WHAT YOU ARE ASKED TO DO: Reproduce the whole listing exactly.

INFORMATION SUPPLIED:
....
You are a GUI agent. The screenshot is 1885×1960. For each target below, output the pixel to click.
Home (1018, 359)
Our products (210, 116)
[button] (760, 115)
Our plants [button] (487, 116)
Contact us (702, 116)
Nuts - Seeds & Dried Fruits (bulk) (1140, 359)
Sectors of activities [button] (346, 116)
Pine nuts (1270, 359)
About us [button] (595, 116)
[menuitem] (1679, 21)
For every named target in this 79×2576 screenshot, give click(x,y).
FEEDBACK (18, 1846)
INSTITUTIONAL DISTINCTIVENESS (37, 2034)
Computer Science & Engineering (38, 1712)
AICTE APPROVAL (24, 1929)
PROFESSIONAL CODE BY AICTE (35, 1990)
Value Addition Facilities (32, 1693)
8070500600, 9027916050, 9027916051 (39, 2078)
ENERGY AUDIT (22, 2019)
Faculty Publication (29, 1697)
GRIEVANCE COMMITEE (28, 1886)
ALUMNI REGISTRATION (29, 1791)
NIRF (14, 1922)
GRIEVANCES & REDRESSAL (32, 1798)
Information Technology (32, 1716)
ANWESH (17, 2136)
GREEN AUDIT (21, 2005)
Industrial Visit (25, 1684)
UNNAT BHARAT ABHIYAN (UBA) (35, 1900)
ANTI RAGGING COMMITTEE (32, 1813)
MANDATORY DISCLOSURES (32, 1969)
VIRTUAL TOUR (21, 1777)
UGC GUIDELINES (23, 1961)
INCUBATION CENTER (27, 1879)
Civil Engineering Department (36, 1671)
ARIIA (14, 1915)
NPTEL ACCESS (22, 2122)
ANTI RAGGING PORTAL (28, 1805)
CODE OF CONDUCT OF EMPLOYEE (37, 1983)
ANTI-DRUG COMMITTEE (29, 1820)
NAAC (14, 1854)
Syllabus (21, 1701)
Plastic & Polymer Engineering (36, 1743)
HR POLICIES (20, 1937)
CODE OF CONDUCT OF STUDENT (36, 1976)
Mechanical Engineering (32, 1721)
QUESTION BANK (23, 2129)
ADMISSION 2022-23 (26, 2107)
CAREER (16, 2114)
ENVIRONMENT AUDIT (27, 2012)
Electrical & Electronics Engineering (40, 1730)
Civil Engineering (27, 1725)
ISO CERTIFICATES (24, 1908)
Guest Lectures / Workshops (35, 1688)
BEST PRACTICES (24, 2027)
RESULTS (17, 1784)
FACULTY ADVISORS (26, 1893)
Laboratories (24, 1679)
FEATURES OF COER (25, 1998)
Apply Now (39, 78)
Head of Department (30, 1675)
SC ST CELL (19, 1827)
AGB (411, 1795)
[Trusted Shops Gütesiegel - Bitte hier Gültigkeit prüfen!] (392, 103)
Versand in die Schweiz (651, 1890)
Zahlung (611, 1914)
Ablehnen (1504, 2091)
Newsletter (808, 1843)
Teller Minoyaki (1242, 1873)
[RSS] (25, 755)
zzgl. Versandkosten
....
OUTPUT FOR THIS TASK:
You are a GUI agent. The screenshot is 1885×1960. For each target below, output the pixel to click.
Home (1018, 359)
Our products (210, 116)
[button] (760, 115)
Our plants [button] (487, 116)
Contact us (702, 116)
Nuts - Seeds & Dried Fruits (bulk) (1140, 359)
Sectors of activities [button] (346, 116)
Pine nuts (1270, 359)
About us [button] (595, 116)
[menuitem] (1679, 21)
For every named target in this 79×2576 screenshot, give click(x,y).
FEEDBACK (18, 1846)
INSTITUTIONAL DISTINCTIVENESS (37, 2034)
Computer Science & Engineering (38, 1712)
AICTE APPROVAL (24, 1929)
PROFESSIONAL CODE BY AICTE (35, 1990)
Value Addition Facilities (32, 1693)
8070500600, 9027916050, 9027916051 (39, 2078)
ENERGY AUDIT (22, 2019)
Faculty Publication (29, 1697)
GRIEVANCE COMMITEE (28, 1886)
ALUMNI REGISTRATION (29, 1791)
NIRF (14, 1922)
GRIEVANCES & REDRESSAL (32, 1798)
Information Technology (32, 1716)
ANWESH (17, 2136)
GREEN AUDIT (21, 2005)
Industrial Visit (25, 1684)
UNNAT BHARAT ABHIYAN (UBA) (35, 1900)
ANTI RAGGING COMMITTEE (32, 1813)
MANDATORY DISCLOSURES (32, 1969)
VIRTUAL TOUR (21, 1777)
UGC GUIDELINES (23, 1961)
INCUBATION CENTER (27, 1879)
Civil Engineering Department (36, 1671)
ARIIA (14, 1915)
NPTEL ACCESS (22, 2122)
ANTI RAGGING PORTAL (28, 1805)
CODE OF CONDUCT OF EMPLOYEE (37, 1983)
ANTI-DRUG COMMITTEE (29, 1820)
NAAC (14, 1854)
Syllabus (21, 1701)
Plastic & Polymer Engineering (36, 1743)
HR POLICIES (20, 1937)
CODE OF CONDUCT OF STUDENT (36, 1976)
Mechanical Engineering (32, 1721)
QUESTION BANK (23, 2129)
ADMISSION 2022-23 (26, 2107)
CAREER (16, 2114)
ENVIRONMENT AUDIT (27, 2012)
Electrical & Electronics Engineering (40, 1730)
Civil Engineering (27, 1725)
ISO CERTIFICATES (24, 1908)
Guest Lectures / Workshops (35, 1688)
BEST PRACTICES (24, 2027)
RESULTS (17, 1784)
FACULTY ADVISORS (26, 1893)
Laboratories (24, 1679)
FEATURES OF COER (25, 1998)
Apply Now (39, 78)
Head of Department (30, 1675)
SC ST CELL (19, 1827)
AGB (411, 1795)
[Trusted Shops Gütesiegel - Bitte hier Gültigkeit prüfen!] (392, 103)
Versand in die Schweiz (651, 1890)
Zahlung (611, 1914)
Ablehnen (1504, 2091)
Newsletter (808, 1843)
Teller Minoyaki (1242, 1873)
[RSS] (25, 755)
zzgl. Versandkosten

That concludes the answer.